=== What you are asked to do ===
Look for the line containing "Where should I" in the entries below, then print that line and all that follow it exactly.

=== Recorded information ===
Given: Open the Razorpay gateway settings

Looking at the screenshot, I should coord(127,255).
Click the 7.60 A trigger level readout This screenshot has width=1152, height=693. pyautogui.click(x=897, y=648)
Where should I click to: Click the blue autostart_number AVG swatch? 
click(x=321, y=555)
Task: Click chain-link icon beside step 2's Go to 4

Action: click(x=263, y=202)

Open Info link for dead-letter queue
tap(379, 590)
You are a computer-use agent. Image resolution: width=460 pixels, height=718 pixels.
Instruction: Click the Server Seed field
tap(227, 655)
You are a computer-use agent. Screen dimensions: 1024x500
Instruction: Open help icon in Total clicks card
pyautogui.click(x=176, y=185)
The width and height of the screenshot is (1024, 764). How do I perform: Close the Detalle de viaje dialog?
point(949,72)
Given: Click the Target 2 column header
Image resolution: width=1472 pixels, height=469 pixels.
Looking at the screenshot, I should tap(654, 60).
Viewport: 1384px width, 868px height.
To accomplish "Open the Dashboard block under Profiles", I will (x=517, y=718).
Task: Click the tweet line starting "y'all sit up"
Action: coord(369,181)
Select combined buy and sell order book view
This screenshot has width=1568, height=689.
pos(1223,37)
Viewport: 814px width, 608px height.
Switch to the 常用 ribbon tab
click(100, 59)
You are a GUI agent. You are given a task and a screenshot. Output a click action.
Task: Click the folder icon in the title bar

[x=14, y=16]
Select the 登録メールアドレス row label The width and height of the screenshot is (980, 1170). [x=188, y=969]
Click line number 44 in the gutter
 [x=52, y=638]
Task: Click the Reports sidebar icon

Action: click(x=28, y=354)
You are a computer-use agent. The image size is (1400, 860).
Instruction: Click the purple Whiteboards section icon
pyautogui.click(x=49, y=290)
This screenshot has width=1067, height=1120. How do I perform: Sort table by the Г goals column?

=== Answer ===
Where should I click to: Click the blue autostart_number AVG swatch? 
click(x=321, y=555)
Task: Click chain-link icon beside step 2's Go to 4

Action: click(x=263, y=202)

Open Info link for dead-letter queue
tap(379, 590)
You are a computer-use agent. Image resolution: width=460 pixels, height=718 pixels.
Instruction: Click the Server Seed field
tap(227, 655)
You are a computer-use agent. Screen dimensions: 1024x500
Instruction: Open help icon in Total clicks card
pyautogui.click(x=176, y=185)
The width and height of the screenshot is (1024, 764). How do I perform: Close the Detalle de viaje dialog?
point(949,72)
Given: Click the Target 2 column header
Image resolution: width=1472 pixels, height=469 pixels.
Looking at the screenshot, I should tap(654, 60).
Viewport: 1384px width, 868px height.
To accomplish "Open the Dashboard block under Profiles", I will (x=517, y=718).
Task: Click the tweet line starting "y'all sit up"
Action: coord(369,181)
Select combined buy and sell order book view
This screenshot has width=1568, height=689.
pos(1223,37)
Viewport: 814px width, 608px height.
Switch to the 常用 ribbon tab
click(100, 59)
You are a GUI agent. You are given a task and a screenshot. Output a click action.
Task: Click the folder icon in the title bar

[x=14, y=16]
Select the 登録メールアドレス row label The width and height of the screenshot is (980, 1170). [x=188, y=969]
Click line number 44 in the gutter
 [x=52, y=638]
Task: Click the Reports sidebar icon

Action: click(x=28, y=354)
You are a computer-use agent. The image size is (1400, 860).
Instruction: Click the purple Whiteboards section icon
pyautogui.click(x=49, y=290)
This screenshot has width=1067, height=1120. How do I perform: Sort table by the Г goals column?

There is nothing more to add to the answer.